Is Trump’s Washing Machine Tariff To Punish South Korea For Being Too Friendly With North Korea?

Is Trump’s Washing Machine Tariff To Punish South Korea For Being Too Friendly With North Korea?

I have seen nobody claim this, and this may simply be a matter of collateral damage, as Trump has officially approved of the recent openings related to the forthcoming Winter Olympics in South Korea, especially since South Korean President Moon went out of his way to give credit to Trump publicly for this opening, credit Trump publicly accepted.  It is probably more that Trump simply is not thinking, but it is also the case that he had previously dissed moves by Moon to follow a more peaceful approach to North Korea.

For anybody who does not know, South Korea is the leading source of washing machines imported into the US, so South Korea will take the largest hit from the recently announced by Trump tariff hike on washing machines.  It may have nothing to do with South Korea at all, with the fact that domestic producer Whirlpool being located in politically sensitive Ohio that played a major role, with Dem Sen. Sherrod Brown praising Trump’s move (and the tariff on solar cells probably part of his ongoing effort to help domestic fossil fuels, especially coal).

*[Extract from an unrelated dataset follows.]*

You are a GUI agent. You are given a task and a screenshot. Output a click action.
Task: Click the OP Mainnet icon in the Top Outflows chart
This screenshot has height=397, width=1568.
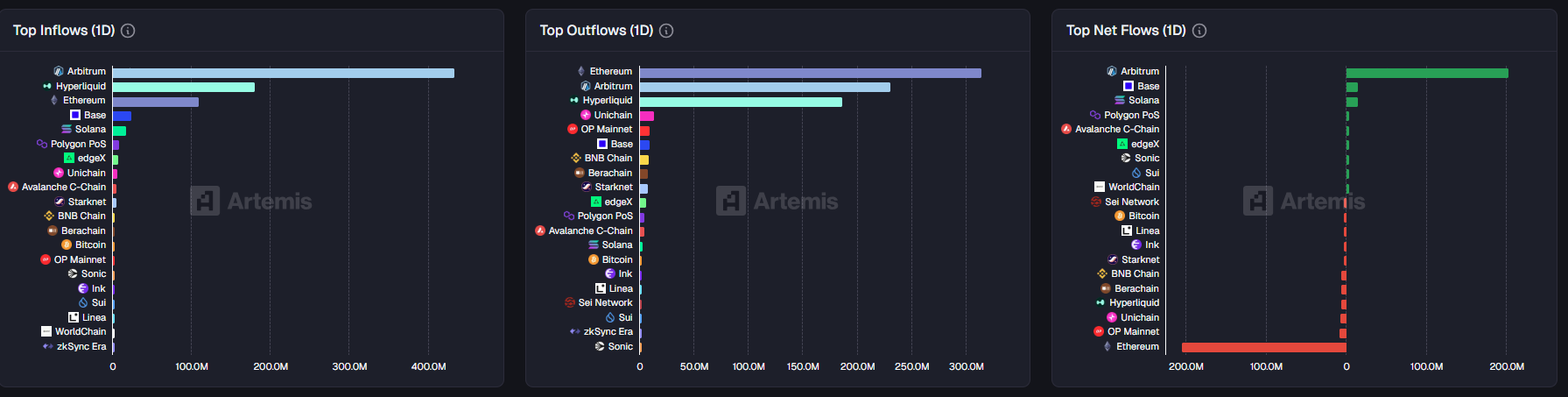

OTOH, Trump has for some time been railing against the free trade agreement with South Korea, even as South Korea has been under this war threat from North Korea.  Trump preferred disgraced former President Park to leftier current President Moon.  But aside from his general protectionist MAGA theme, probably the most likely reason Trump has fussed about the Korean agreement rather than some other strictly bilateral ones is that it came about while Obama was president.  And we know well that he seems obsessed with undoing every jot and wiggle of anything Obama did.  That this would harm a nation his foreign policy actions have been putting under serious threat has not slowed him down much on this, although this washing machine tariff seems to be the first actual move against South Korea economically.

In any case, probably this move was not primarily driven by a desire to punish South Korea for being to wussy soft with North Korea, but it is certainly consistent with such a motive.